- [Action item]:
The records below are to be restated word for word, with their images omitted.

+---+

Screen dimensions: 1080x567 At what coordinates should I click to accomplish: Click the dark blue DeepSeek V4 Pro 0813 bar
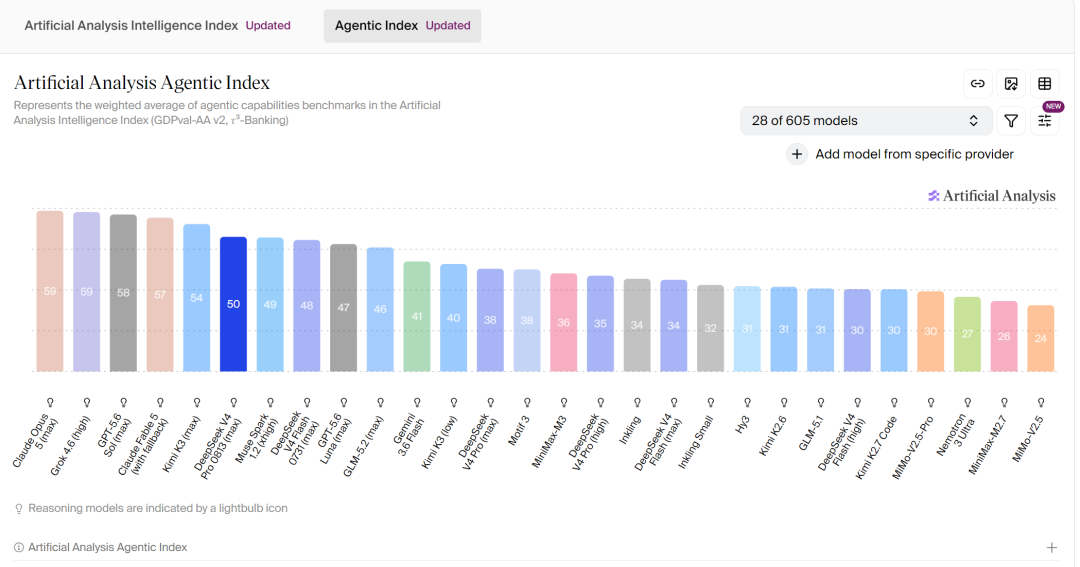(x=233, y=305)
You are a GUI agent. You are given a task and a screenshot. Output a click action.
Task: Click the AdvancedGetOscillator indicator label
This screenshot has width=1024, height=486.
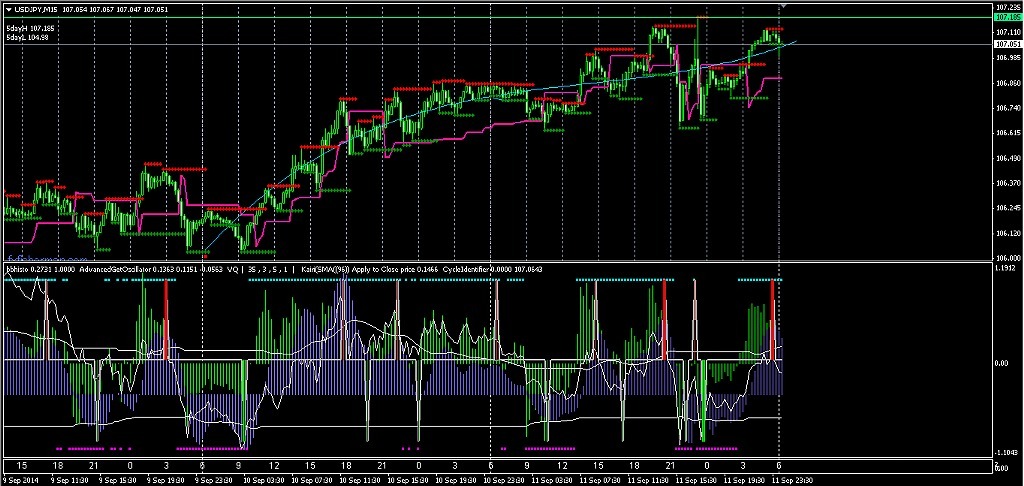click(119, 269)

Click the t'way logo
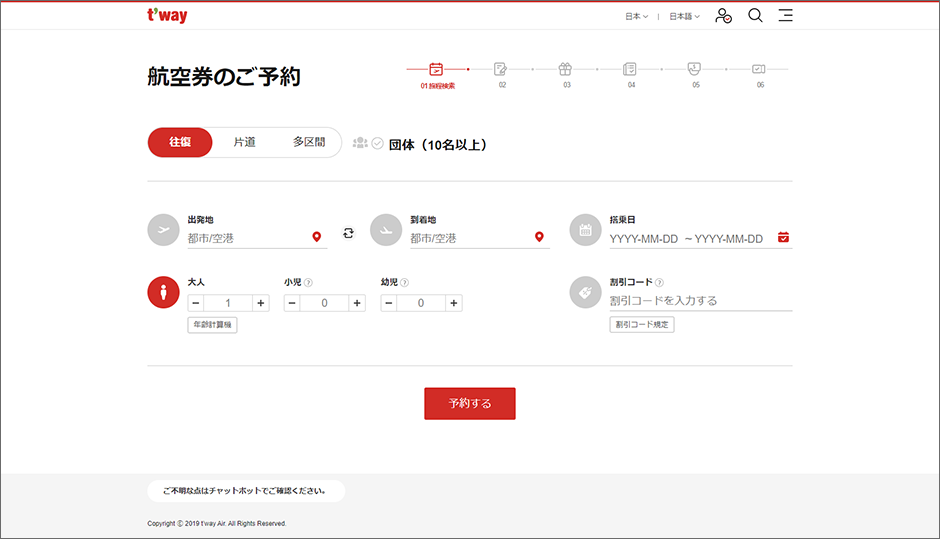click(167, 16)
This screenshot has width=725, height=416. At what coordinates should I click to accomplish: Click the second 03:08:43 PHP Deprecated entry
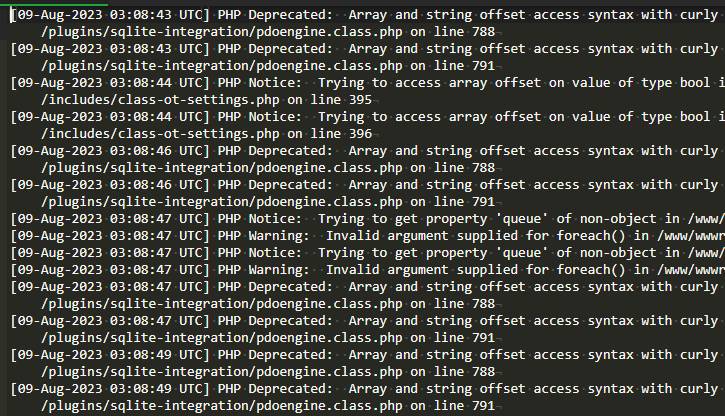click(x=360, y=48)
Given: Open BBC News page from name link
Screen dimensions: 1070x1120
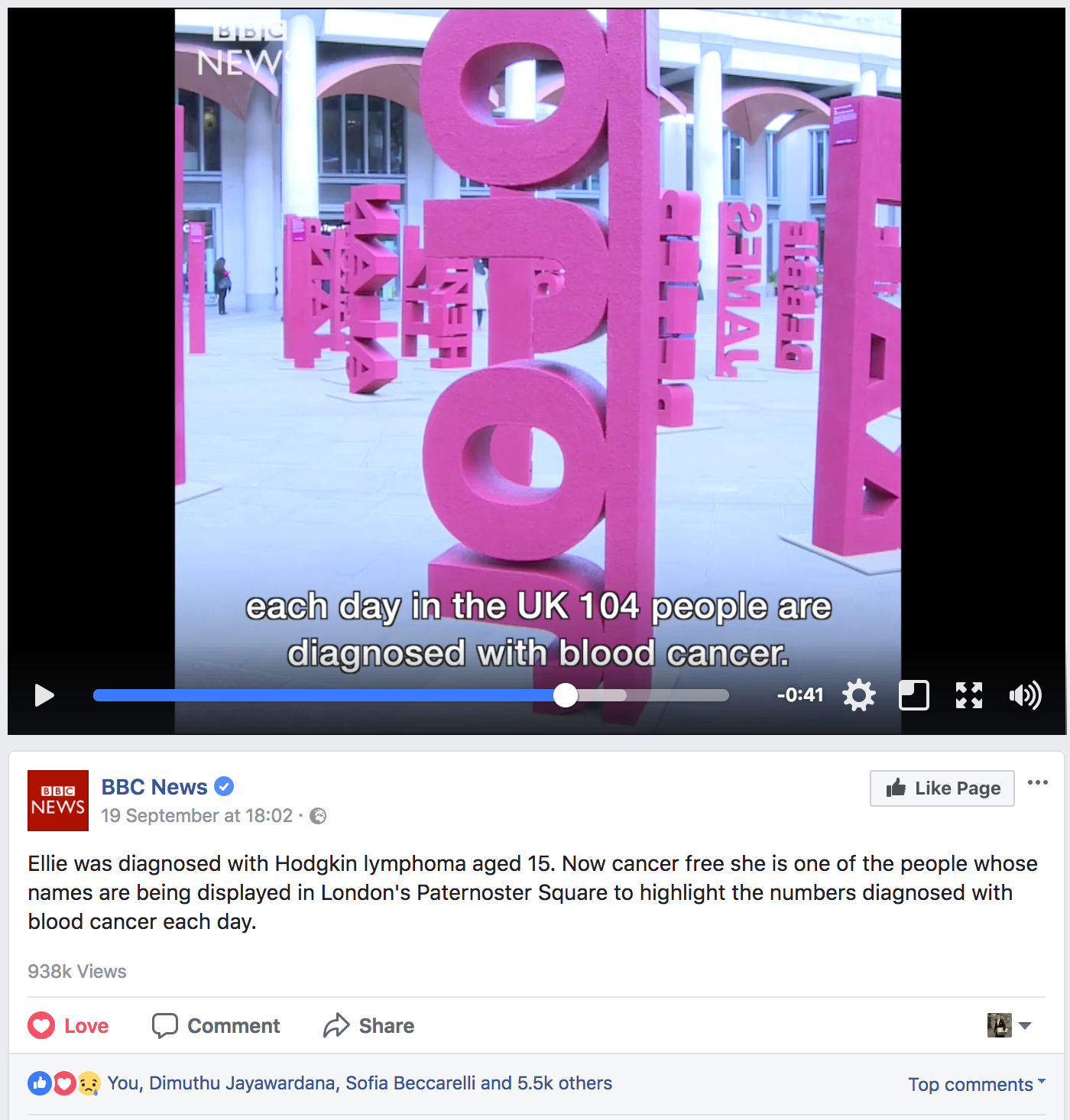Looking at the screenshot, I should pyautogui.click(x=154, y=787).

+---+

- [Answer space]:
Screen dimensions: 1080x567 At what coordinates should I click to accomplish: Click the dark blue DeepSeek V4 Pro 0813 bar
(x=233, y=305)
You are a GUI agent. You are given a task and a screenshot. Output a click action.
Task: Click the AdvancedGetOscillator indicator label
This screenshot has width=1024, height=486.
click(119, 269)

Click the t'way logo
click(167, 16)
This screenshot has width=725, height=416. At what coordinates should I click to accomplish: Click the second 03:08:43 PHP Deprecated entry
click(x=360, y=48)
Given: Open BBC News page from name link
Screen dimensions: 1070x1120
Looking at the screenshot, I should pyautogui.click(x=154, y=787).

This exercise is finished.